Earlier this year, the Seventh Circuit issued a decision reexamining the plaintiffs’ allegations in Hughes, holding that two of the plaintiffs’ claims alleging violations of the duty of prudence were sufficiently plead. 63 F.4th 615 (7th Cir. 2023). The same court, however, affirmed a dismissal of another plaintiff’s claims, notwithstanding Hughes, holding that while Hughes rejected the Seventh Circuit’s assumption that the availability of a mix of high and low-cost investment options insulated plan fiduciaries from liability, it otherwise had no bearing on the court’s analysis. Albert v. Oshkosh Corp., 47 F.4th 570 (7th Cir. 2022).
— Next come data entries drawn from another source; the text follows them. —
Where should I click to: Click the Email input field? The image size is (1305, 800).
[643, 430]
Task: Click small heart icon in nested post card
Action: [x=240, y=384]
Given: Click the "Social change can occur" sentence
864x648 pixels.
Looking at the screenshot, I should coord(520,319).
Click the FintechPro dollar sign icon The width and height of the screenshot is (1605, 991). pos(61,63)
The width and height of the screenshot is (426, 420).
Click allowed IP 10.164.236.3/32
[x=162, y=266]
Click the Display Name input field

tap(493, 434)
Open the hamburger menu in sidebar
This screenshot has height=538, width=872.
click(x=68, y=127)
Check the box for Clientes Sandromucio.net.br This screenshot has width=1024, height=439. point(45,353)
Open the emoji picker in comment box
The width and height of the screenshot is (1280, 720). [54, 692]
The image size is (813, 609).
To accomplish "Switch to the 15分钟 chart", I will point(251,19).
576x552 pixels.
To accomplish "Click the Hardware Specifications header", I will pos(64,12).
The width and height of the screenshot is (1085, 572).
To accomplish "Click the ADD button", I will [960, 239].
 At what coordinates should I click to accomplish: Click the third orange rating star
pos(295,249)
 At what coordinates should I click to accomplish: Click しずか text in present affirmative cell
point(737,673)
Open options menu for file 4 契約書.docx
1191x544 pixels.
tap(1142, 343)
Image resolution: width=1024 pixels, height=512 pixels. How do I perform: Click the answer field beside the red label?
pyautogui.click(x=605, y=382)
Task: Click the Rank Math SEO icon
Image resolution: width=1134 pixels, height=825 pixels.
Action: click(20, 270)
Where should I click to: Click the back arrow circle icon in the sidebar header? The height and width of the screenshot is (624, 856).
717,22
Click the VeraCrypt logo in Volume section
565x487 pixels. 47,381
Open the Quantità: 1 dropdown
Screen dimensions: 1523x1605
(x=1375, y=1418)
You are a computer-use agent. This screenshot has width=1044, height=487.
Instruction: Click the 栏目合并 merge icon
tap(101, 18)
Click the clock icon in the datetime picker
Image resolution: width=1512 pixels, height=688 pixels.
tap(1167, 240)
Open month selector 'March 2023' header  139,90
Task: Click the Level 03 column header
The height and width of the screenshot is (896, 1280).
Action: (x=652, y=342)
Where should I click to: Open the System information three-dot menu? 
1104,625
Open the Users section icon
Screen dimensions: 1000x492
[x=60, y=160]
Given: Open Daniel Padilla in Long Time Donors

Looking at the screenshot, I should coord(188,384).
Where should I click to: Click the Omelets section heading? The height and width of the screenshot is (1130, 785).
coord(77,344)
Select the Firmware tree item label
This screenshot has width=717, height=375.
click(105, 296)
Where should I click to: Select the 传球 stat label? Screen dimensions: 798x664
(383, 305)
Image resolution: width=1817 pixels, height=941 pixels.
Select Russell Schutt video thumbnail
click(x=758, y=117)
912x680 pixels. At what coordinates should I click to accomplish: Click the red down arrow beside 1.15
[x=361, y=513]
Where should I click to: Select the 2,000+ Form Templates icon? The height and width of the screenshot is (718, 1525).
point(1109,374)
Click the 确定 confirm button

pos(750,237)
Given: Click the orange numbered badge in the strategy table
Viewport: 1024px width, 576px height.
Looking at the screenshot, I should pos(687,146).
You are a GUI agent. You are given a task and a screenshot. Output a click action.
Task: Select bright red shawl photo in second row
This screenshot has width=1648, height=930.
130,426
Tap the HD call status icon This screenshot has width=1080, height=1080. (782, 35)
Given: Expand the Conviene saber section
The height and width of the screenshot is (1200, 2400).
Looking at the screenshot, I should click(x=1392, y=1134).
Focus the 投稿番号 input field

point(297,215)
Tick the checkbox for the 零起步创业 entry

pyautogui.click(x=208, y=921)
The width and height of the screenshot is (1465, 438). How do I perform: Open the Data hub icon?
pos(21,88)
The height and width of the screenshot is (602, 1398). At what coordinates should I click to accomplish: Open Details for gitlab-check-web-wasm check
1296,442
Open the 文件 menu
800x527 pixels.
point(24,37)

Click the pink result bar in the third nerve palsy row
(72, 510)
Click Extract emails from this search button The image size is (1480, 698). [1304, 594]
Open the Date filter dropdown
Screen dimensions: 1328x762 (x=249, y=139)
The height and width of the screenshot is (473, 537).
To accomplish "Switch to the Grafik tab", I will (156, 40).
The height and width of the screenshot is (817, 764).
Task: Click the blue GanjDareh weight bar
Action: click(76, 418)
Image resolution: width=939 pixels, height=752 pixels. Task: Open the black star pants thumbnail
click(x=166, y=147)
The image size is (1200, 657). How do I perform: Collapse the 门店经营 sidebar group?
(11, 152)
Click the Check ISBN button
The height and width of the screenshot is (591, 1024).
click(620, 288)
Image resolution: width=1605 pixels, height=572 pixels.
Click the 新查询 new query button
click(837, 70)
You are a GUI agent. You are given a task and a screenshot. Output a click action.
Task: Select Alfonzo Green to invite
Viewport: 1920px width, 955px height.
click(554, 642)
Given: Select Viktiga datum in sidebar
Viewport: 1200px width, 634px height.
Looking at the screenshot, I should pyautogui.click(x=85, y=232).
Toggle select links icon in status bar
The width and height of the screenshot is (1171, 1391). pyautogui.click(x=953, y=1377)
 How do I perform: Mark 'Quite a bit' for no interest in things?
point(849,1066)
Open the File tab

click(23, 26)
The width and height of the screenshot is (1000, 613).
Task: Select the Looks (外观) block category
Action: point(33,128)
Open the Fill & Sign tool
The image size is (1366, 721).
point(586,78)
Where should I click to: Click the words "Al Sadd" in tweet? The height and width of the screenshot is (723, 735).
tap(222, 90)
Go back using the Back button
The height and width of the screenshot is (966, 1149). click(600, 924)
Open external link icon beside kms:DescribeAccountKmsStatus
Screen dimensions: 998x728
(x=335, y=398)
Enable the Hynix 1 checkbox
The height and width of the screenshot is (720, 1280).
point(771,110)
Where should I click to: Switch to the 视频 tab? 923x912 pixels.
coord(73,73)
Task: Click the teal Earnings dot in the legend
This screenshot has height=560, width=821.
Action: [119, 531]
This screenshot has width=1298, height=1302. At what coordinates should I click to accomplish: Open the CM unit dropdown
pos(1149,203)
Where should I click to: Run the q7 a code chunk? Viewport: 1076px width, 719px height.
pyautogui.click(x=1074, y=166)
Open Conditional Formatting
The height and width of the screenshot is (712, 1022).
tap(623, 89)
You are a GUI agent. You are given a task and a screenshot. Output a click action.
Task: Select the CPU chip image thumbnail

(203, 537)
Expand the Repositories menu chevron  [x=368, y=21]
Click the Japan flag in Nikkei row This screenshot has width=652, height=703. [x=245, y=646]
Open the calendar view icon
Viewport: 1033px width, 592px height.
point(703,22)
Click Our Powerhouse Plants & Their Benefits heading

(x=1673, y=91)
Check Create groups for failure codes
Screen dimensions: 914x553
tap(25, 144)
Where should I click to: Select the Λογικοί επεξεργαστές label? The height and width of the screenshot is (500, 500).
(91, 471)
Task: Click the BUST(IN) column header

Further evidence of the issue’s complexity can be found in a recent Sixth Circuit opinion that, citing Hughes, held that the plaintiffs failed to plausibly allege violations of the duty of prudence by merely alleging defendants should have chosen solely index, rather than actively managed, funds. See Smith v. CommonSpirit Health, 37 F.4th 1160, 1166 (6th Cir. 2022) (plaintiffs pointing to the virtues of specific alternative investments may help show imprudence in some cases, but merely alleging the existence of alternative categories is not enough). Shortly thereafter, the Sixth Circuit similarly upheld dismissal of the plaintiffs’ claims concerning overall plan fees and the cost and performance of investments but reversed the district court’s dismissal of claims concerning the availability of different share classes. Forman v. TriHealth, Inc., 40 F.4th 443 (6th Cir. 2022) (stating that “context is often destiny” and relying on cases from the Second, Third, Eighth, and Ninth Circuits to partially reverse).
Another issue that may reach the Court concerns ERISA’s prohibited transactions provision. Section 406(a) of ERISA prohibits plan fiduciaries from engaging in certain transactions with “parties of interest,” which include plan fiduciaries, the employer, employees, and any third-party service providers. The Ninth Circuit recently held that AT&T’s contract with its recordkeeper Fidelity became a prohibited transaction when AT&T failed to consider the millions of dollars in added fees for Fidelity that were generated by one aspect of the arrangement (Fidelity providing plan participants access to its brokerage account platform to consider additional choices). Bugielski v. AT&T Servs., Inc., No. 21-56196, 2023 WL 4986499 (Aug. 4, 2023). The court rejected AT&T's argument that this was an “arm’s length” transaction. Id. at *9-12 (rejecting AT&T’s reliance on Sweda v. Univ. of Penn., 923 F.3d 320 (3rd Cir. 2019) and Albert v. Oshkosh Corp., 47 F.4th 570 (7th Cir. 2022)).